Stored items
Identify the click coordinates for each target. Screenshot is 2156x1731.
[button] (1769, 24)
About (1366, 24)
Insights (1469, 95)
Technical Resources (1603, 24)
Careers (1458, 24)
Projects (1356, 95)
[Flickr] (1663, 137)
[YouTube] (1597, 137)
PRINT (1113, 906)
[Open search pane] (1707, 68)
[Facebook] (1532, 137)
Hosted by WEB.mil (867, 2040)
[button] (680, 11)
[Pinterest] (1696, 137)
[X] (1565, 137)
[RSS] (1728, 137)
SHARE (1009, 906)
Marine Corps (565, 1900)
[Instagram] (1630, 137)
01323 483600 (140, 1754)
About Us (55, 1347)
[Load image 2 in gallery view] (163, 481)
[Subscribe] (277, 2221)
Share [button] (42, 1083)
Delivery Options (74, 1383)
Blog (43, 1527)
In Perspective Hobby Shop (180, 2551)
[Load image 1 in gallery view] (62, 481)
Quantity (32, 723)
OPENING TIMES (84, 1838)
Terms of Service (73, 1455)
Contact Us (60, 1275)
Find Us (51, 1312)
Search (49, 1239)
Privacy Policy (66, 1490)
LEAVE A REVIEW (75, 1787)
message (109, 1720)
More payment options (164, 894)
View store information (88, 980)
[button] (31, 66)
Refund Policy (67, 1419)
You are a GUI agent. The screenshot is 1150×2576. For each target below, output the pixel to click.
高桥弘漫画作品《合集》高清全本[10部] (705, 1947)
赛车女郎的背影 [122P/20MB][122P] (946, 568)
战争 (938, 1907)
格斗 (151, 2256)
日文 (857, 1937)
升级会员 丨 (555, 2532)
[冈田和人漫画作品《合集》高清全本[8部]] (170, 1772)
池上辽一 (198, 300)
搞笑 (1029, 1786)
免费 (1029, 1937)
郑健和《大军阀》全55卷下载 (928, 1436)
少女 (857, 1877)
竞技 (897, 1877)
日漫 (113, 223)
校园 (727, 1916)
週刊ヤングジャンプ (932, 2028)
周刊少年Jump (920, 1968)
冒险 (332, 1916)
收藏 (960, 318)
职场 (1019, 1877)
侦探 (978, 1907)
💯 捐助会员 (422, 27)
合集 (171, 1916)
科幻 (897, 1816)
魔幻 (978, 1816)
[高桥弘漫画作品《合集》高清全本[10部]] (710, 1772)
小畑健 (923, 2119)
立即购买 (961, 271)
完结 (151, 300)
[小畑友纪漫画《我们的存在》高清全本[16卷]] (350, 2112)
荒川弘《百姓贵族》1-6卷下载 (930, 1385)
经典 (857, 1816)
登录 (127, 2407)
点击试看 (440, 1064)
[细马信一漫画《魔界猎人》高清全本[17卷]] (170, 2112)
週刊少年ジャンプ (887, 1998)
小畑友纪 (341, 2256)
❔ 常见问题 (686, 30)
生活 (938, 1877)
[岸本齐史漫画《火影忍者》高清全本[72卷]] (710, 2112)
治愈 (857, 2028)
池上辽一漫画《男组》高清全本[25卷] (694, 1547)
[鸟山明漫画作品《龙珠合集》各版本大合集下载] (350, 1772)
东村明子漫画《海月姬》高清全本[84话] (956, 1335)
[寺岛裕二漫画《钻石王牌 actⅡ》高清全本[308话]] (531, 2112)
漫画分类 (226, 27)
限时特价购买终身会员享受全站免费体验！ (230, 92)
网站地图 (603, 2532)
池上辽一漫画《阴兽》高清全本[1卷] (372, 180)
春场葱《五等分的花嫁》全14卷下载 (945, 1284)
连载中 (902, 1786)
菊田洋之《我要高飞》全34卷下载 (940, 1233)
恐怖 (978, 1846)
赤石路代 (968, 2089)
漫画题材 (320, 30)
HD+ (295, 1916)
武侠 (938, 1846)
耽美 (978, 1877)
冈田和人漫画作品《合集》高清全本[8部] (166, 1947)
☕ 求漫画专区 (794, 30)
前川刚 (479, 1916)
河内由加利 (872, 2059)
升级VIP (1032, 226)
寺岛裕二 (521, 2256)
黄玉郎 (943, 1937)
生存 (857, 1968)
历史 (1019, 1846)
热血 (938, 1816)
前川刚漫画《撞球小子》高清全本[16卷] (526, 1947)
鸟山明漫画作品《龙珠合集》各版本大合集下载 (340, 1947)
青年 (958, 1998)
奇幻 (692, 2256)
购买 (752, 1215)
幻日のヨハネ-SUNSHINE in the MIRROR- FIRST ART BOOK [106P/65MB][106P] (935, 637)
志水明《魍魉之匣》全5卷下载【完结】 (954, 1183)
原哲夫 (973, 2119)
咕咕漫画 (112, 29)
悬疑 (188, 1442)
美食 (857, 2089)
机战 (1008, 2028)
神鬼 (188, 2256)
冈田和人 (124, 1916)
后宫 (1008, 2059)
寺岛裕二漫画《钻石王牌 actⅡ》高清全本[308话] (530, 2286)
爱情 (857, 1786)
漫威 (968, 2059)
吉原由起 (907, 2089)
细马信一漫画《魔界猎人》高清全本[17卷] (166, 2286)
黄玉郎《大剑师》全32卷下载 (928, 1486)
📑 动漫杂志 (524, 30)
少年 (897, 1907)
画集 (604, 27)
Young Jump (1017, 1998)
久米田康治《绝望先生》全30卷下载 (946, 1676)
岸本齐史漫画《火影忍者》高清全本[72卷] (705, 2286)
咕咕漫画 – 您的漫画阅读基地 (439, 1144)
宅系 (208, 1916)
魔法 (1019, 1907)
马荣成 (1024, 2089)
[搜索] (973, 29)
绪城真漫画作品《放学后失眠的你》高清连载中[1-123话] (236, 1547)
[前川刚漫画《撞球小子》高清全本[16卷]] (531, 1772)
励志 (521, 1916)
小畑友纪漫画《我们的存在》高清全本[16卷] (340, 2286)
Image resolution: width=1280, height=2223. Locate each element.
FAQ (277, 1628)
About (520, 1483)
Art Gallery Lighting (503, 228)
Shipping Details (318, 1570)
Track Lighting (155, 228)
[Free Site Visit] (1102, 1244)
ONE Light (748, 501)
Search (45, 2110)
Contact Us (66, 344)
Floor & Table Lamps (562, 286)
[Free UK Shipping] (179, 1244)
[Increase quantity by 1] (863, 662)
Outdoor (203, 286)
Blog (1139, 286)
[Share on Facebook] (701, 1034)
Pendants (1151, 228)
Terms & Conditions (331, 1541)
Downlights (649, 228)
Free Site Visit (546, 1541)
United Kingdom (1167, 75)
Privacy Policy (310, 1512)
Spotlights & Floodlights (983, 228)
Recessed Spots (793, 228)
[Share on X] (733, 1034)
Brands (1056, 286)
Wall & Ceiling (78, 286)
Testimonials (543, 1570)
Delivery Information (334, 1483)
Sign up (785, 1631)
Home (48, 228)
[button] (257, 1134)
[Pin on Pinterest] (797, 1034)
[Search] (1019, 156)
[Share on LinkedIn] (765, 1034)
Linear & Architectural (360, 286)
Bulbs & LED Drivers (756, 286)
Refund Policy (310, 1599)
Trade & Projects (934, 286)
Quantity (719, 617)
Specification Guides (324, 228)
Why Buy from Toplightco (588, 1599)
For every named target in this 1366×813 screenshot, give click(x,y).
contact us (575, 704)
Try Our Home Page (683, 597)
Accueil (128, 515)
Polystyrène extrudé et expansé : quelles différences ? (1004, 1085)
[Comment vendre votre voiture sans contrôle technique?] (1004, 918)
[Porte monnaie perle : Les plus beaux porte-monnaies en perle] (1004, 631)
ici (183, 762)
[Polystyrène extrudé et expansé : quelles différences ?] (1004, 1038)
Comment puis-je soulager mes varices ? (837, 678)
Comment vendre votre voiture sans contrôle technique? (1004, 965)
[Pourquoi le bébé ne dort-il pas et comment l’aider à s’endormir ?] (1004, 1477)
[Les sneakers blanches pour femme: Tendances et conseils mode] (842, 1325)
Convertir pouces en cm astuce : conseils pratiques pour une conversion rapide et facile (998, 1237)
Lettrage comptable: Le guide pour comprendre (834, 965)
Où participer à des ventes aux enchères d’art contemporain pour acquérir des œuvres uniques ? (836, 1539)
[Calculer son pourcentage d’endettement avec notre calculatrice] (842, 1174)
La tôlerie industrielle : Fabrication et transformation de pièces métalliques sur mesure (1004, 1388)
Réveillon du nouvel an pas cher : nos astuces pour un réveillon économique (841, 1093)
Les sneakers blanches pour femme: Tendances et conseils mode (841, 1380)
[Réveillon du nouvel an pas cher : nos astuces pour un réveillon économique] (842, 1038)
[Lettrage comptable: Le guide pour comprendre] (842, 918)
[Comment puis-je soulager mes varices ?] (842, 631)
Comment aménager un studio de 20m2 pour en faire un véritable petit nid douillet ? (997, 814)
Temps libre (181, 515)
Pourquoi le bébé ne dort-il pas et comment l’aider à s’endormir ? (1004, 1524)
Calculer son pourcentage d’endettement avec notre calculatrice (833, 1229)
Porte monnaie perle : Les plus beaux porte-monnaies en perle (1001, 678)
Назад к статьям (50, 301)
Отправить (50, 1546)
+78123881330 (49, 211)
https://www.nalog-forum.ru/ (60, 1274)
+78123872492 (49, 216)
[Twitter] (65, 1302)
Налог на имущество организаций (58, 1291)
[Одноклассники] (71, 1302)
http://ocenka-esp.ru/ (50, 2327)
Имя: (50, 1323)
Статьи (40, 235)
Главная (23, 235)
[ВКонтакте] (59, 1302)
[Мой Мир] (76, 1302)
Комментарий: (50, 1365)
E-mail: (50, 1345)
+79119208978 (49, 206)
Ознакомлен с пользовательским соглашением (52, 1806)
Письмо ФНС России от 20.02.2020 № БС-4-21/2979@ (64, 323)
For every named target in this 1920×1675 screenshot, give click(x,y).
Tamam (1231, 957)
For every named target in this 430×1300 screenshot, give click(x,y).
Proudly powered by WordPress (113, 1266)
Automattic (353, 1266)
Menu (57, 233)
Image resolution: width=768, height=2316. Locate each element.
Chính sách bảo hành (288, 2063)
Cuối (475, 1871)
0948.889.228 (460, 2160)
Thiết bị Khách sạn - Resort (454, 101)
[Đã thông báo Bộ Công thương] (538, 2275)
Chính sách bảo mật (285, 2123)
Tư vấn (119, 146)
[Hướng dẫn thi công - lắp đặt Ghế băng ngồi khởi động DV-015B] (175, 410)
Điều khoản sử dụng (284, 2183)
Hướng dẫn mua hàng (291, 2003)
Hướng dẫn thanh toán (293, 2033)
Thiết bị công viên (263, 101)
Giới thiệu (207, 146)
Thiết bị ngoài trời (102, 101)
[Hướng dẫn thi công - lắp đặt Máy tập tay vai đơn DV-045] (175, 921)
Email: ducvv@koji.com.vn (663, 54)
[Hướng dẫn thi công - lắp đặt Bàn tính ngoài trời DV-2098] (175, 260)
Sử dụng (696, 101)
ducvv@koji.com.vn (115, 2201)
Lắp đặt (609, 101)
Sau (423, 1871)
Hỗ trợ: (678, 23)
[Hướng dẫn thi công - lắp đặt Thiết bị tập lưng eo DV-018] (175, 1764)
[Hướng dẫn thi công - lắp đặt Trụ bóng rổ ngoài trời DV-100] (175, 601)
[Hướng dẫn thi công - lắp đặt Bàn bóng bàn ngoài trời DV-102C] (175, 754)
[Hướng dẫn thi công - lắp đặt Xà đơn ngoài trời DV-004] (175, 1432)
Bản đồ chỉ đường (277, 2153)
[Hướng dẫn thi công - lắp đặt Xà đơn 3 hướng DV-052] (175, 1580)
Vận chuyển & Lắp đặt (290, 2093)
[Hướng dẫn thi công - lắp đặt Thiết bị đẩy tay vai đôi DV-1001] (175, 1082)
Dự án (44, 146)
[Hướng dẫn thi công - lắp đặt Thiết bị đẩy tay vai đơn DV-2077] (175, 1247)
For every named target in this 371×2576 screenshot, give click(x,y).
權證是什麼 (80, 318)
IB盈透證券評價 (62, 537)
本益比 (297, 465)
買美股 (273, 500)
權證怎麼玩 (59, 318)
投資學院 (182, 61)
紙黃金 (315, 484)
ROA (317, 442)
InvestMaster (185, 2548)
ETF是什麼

**EXERCISE**
How many lines of the records contain "魔界猎人"? Answer with the number only.

**OUTPUT FOR THIS EXERCISE**
2